Genre Genre Genre

Heads You Lose

Two beheadings and a smart doctor lie at the heart of Frank Tallis's Vienna Secrets.

Book Cover I suppose it was inevitable that once Caleb Carr (The Alienist) wrote a so-called historical fiction using a real historical figure—in that case, Theodore Roosevelt, from when he was the NYC police commissioner—the reductio ad absurdum would be the employment of a president or royal figure hunting vampires or some such. I suppose if you can suspend belief or are historically ignorant that kind of thing may work for you.
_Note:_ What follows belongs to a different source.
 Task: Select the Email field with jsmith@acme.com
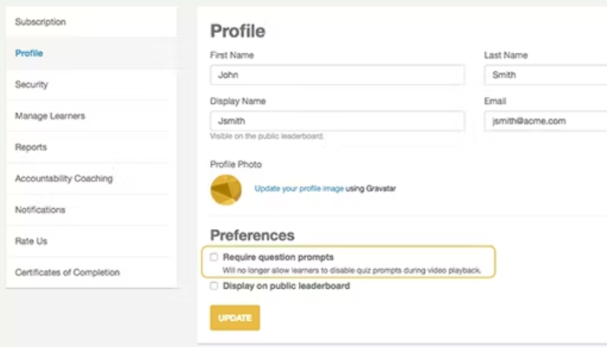pyautogui.click(x=545, y=121)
Neither of those will be needed in reading installment number four of Frank Tallis’s Max Liebermann series, Vienna Secrets (Random House). Set in, you guessed it, Vienna in 1903, Dr. Max Leibermann (Tallis’s central character), a devotee of the new science of psychoanalysis, teams up with Inspector Oskar Rheinhardt to investigate two gruesome murders—Piarist monk Brother Stanislav and Burke Faust, an up-and-coming politician city official. This being Vienna, we are treated to a full menu of anti-Semitism, Hassids, Sigmund Freud, and various camp followers, Kabbalahists and Rebbes, and various Jewish myths.

Liebermann and Rheinhardt are also amateur musicians and spend evenings together playing music and trying to solve the crimes at hand. Fin-de-siecle Vienna was a fascinating place, a hot house of modernist art and thinking—as well as a hot bed of various fanaticisms, none more virulent then anti-Semitism. Frank Tallis is a practicing psycho therapist so he does well in weaving in the burgeoning Freudian theory into the narrative, as well as presenting an entirely plausible sense of a great international city at the height of its influence.

Need I say this was great fun to read?